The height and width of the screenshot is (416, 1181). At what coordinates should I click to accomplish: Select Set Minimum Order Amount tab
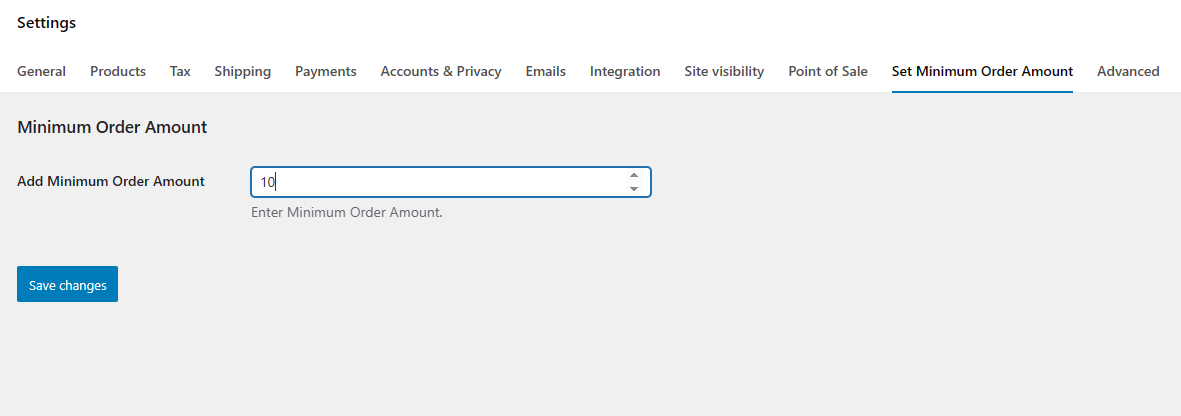[x=982, y=71]
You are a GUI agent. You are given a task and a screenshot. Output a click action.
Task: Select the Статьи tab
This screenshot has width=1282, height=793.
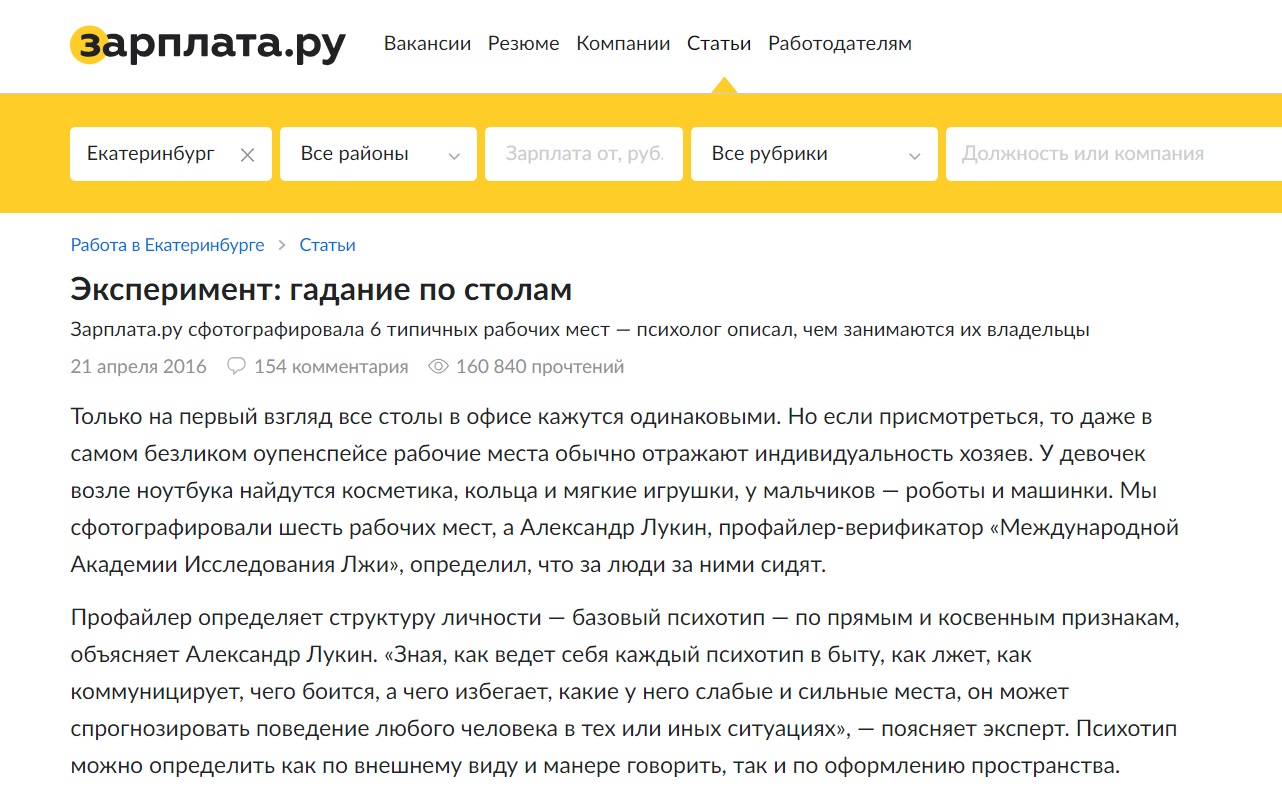click(x=718, y=44)
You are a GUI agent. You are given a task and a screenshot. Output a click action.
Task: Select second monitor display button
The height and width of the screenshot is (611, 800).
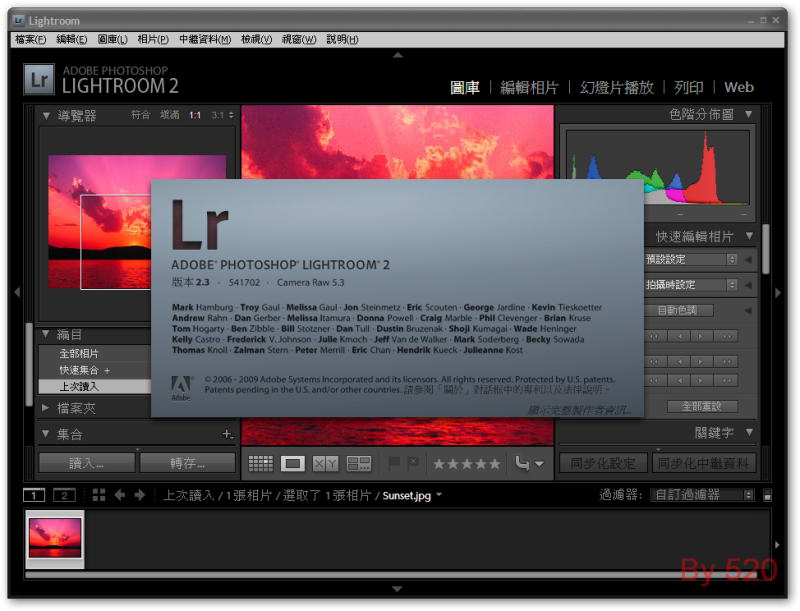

◆ ◆ ◆

Copy each line above precisely, dropping the pictures.

The height and width of the screenshot is (416, 1181). At what coordinates should I click to accomplish: Select Set Minimum Order Amount tab
[x=982, y=71]
You are a GUI agent. You are given a task and a screenshot. Output a click action.
Task: Select the Статьи tab
This screenshot has width=1282, height=793.
click(x=718, y=44)
You are a GUI agent. You are given a task and a screenshot. Output a click action.
Task: Select second monitor display button
The height and width of the screenshot is (611, 800).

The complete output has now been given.